Open Access Week returns for its eighth year in 2015, presenting an opportunity to learn, discuss and promote the benefits of open access academic publishing. Between 19-25 October worldwide, everybody from authors, universities, institutes to journals and publishing bodies is invited to take part by running events and engaging in the debate online.

As a manuscript editing company, we at Bioedit have a key interest in the changes, implications and challenges presented by open access models. Our service is aimed at assisting authors during the publication process, and a major part of this is the decision of where to publish. Similarly, the journals are increasingly defined by the publishing model they choose, and what this means for the availability of their content.

Open access poses important questions for the future of scientific publication, and so here we’ve collected some of the articles and posts that have interested us so far this week.

 

Open Access Week Events  OA Week’s homepage is the place to begin, where an interactive map is provided, listing all of the events taking place globally this week and in the near future. In addition, the website’s blog section provides a number of interesting perspectives on open access from different countries, industry sectors and backgrounds.

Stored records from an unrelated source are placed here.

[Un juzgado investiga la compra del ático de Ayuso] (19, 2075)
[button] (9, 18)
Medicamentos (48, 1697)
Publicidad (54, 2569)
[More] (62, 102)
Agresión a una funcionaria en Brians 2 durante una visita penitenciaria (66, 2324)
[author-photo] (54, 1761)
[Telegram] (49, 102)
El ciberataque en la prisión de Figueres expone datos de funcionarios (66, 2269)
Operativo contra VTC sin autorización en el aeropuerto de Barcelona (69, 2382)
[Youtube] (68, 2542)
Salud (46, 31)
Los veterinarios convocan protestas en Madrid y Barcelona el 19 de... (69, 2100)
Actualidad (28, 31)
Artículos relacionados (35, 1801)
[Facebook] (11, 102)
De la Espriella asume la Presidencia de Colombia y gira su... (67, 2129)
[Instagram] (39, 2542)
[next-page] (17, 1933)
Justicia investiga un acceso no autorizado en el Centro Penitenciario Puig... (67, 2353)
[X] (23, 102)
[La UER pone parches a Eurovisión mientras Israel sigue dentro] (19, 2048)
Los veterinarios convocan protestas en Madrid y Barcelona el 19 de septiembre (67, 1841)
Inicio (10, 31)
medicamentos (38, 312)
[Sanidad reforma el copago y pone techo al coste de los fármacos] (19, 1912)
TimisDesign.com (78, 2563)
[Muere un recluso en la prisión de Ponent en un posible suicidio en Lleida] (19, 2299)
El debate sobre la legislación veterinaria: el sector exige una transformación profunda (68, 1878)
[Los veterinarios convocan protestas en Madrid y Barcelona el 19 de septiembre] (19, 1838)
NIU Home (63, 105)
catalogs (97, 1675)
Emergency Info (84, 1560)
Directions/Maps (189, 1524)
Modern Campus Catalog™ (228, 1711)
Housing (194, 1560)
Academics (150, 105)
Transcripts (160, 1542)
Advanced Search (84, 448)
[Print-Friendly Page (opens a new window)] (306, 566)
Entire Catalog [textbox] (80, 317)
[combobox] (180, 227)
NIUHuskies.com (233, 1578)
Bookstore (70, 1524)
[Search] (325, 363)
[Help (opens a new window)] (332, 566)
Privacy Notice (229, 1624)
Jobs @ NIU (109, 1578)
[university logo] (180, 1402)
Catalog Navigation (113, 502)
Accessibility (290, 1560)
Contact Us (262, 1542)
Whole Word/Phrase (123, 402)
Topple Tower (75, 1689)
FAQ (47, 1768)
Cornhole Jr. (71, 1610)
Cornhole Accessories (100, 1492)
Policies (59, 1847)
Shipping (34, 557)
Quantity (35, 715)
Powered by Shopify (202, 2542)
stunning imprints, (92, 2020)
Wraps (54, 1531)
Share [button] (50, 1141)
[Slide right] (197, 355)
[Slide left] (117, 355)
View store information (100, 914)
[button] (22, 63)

Common myths about open access… busted! – BioMed Central discuss some of the common myths that they’ve encountered as an open access publisher. Funding problems and perceived quality issues are probed, together with questions about institutional funding policies. If you are an author who is concerned about barriers to publishing in an open access journal, then this short read may go some way to convincing you otherwise.

Open Access Week – continuing on the journey – The Oxford University Press blog takes stock of the progress made by open access over the years since OA week began, and in particular, the changes made in the UK since the publication of the Finch report in 2012. Although accepting that the OA movement is ‘undeniably a good thing’, the blog concedes the difficulties that have been faced in getting to where we are today in 2015 before asking the question of what the future holds for OA.

Open for Collaboration: Why open access publishing creates more networking opportunities for young scientists – The PLOS Student blog here focuses on the relevance that OA has for scientists early on their career. By making their research as widely available as possible, the article explains, budding scientists open up opportunities for discussion with the wider scientific community. With social media and microblogging presenting new channels for academic discourse, early career researchers can have their say and connect with more senior scientists, furthering not only their education but the impact they can have in their field.

Competition benefits open access – This post over at the SpringerOpen blog makes the brief, but pertinent point that open access has renewed the onus on journals and publishers to compete for the best research by offering the best possible products and services. The end result should mean a win-win situation for authors and publishers alike, and most importantly, for the science they promote at large.

Wellcome Trust: 10 years of OA – Finally, with the exciting breaking news this week that the Wellcome Trust aims to increase their spending to £5 billion over the next 5 years, they take a look back at what they have achieved as part of the drive toward OA with this interactive timeline.